I know Kos knocks on me for counting the delegates this early, ;-) but I have fun with it and I'm not reading too much into it, and nor should you. These numbers are pretty darn raw.
Latest numbers include polls from Washington DC, South Carolina, the Ipsos-Reid national poll, and Florida. The addition of DC and Florida brings our total count up to 27.
We also have the addition of 139 confirmed SuperDelegates who are endorsing or supporting one candidate or another. Full breakouts. If you can add to this list, please let me know.
Click here to view all of the numbers (273 KBytes)
Click on There's more... to view an image summaring the numbers, with breakouts by primary dates.

By the way, some people who'd seen my diary reposted the link to these numbers on some Clark blogs. My methodology immediately came under attack because I'm a Dean supporter.
Yes, I'm a Dean supporter, but I am trying not to use political preference in making decisions about setting up the chart. Whenever I have some kind of judgement call to make, I put it up for a discussion here, which lets both Clark and Dean supporters in large numbers weigh in, as well as Kerry, Edwards and even Gephardt fans who are occassionally seen around here. I do whatever the consensus says is most statistically accurate.

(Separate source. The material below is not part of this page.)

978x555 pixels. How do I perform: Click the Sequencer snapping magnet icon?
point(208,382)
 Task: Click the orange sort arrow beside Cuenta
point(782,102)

Most importantly: I don't cherry-pick polls to choose the ones where Dean is ahead. Applying the national numbers to places where I don't have polls is a necessary evil at this point, for which I apologize. I recognize that it is inaccurate. Please note than in recent polls where Clark came even w/ Dean nationally, he led in the totals, largely due to his strength in CA and his post-announcement strength in the mid-atlantic states.
These numbers are FAR more likely to be skewed because of not being able to account for regional differences, and the effects of momentum than they are because I like Dean. So if you're going to post this somewhere, post a link to the diary entry instead, so people can get the whole story.
Thanks.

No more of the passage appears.